In a short time, disposable plastics have become the new normal and created a new form of pollution.
Billions of disposable and single-use plastic bags, straws, bottles, utensils, lids, cups, diapers and many other products are crammed into landfills and are polluting streams, lakes, beaches and the ocean.
While the ICC creates awareness of the extent of marine debris, preventing and solving this pollution must address the underlying unsustainable production and consumption patterns that are responsible for this problem. The fact is that plastic does not decompose.
Unfortunately, taking voluntary actions, because it’s the right thing to do, doesn’t work when there are more than seven billion people. Bans and fees on disposable plastics won’t solve the problem, either, unless they are done uniformly in every city, state and country around the world.

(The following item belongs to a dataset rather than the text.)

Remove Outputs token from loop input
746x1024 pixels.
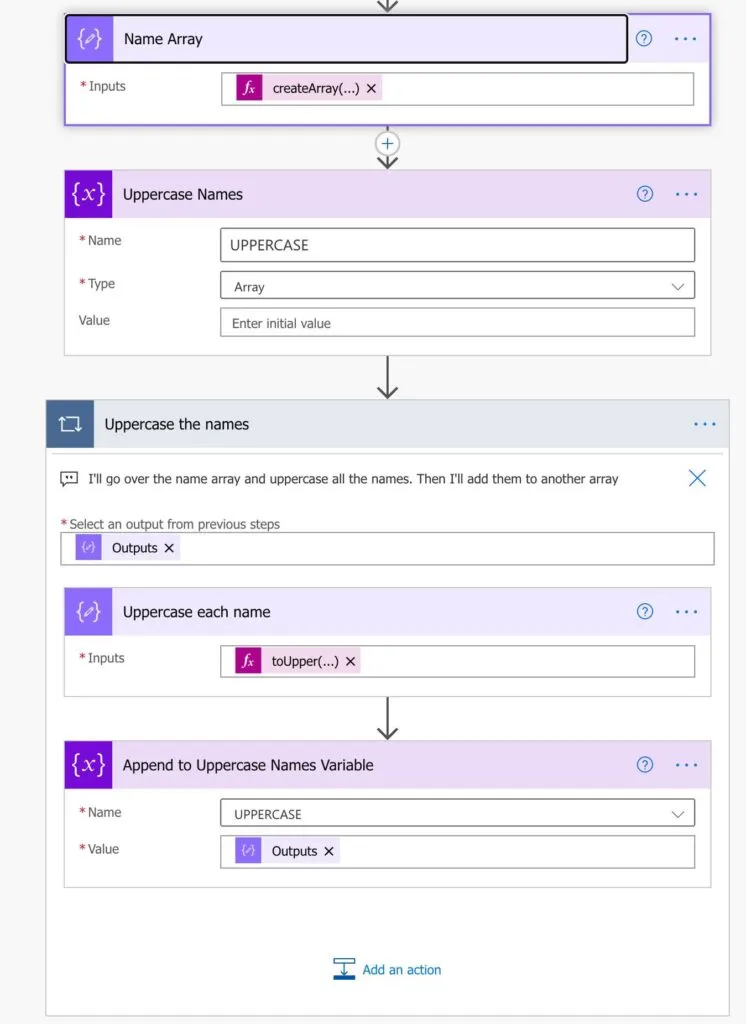(x=169, y=548)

Illinois became the first state to ban plastic microbeads in personal care products and California recently banned plastic bags. However, plastic pollution will still impact these states since it travels from other states and countries to their shores, and the ocean and water resources we all share.
Requiring businesses to take responsibility for their products’ end-of-life impacts is the best solution. It redistributes the burden from governments and individuals to producers. Extended Producer Responsibility (EPR) and clear performance standards would encourage innovation that provides consumers with more durable products and less waste. Reusable steel and glass bottles, cloth grocery bags and green chemistry can move us to a more sustainable society whose goal should be zero waste.

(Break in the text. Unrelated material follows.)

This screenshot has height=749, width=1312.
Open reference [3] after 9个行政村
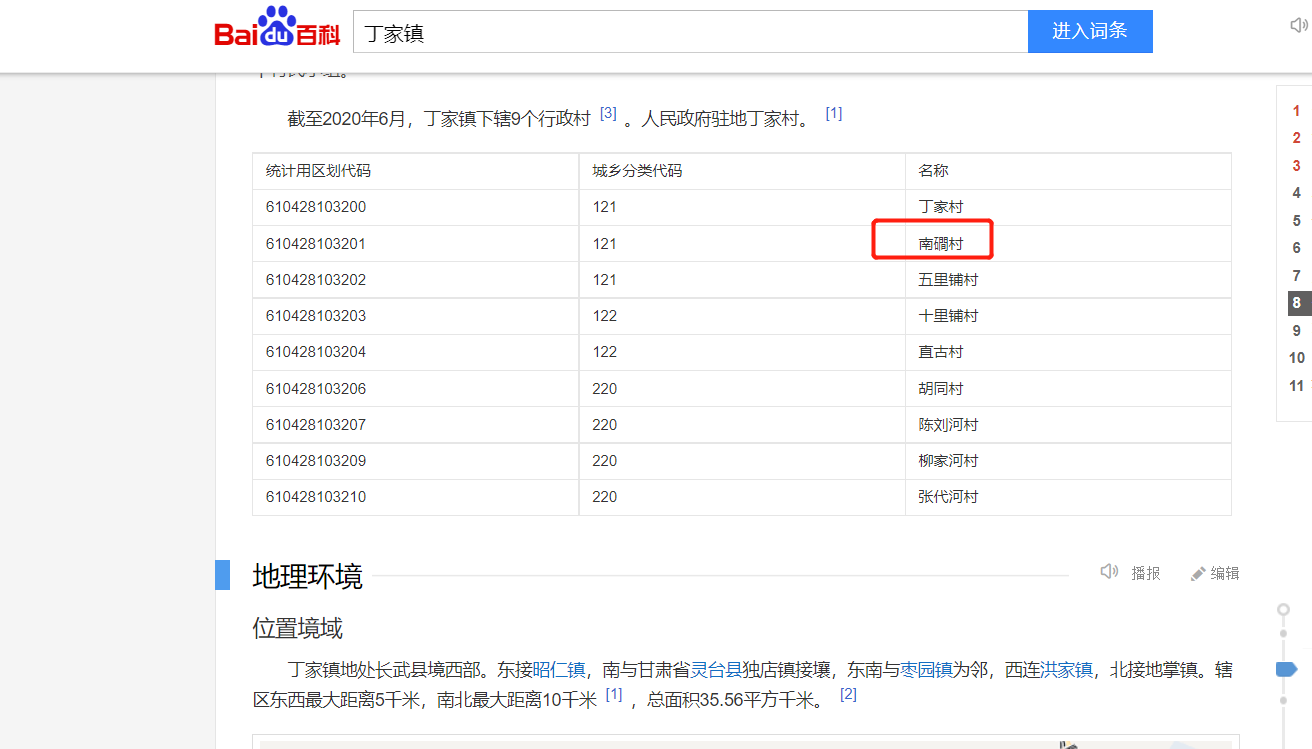(608, 114)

And with proper recovery, events like the ICC become unnecessary.
But you don’t have to wait to start tackling this serious issue. Start by volunteering this Saturday at an ICC site near you and do the following:
1. Refuse all disposable plastics.
2. Reduce plastic and other waste. Replace them with reusable products. Buy products with little or no packaging, and products made from recycled materials like glass and aluminum, which can be reused and recycled indefinitely.
4. Don’t litter — dispose of your waste properly. (This includes cigarette butts).
5. Urge your local, state and national leaders to take steps to reduce plastic pollution.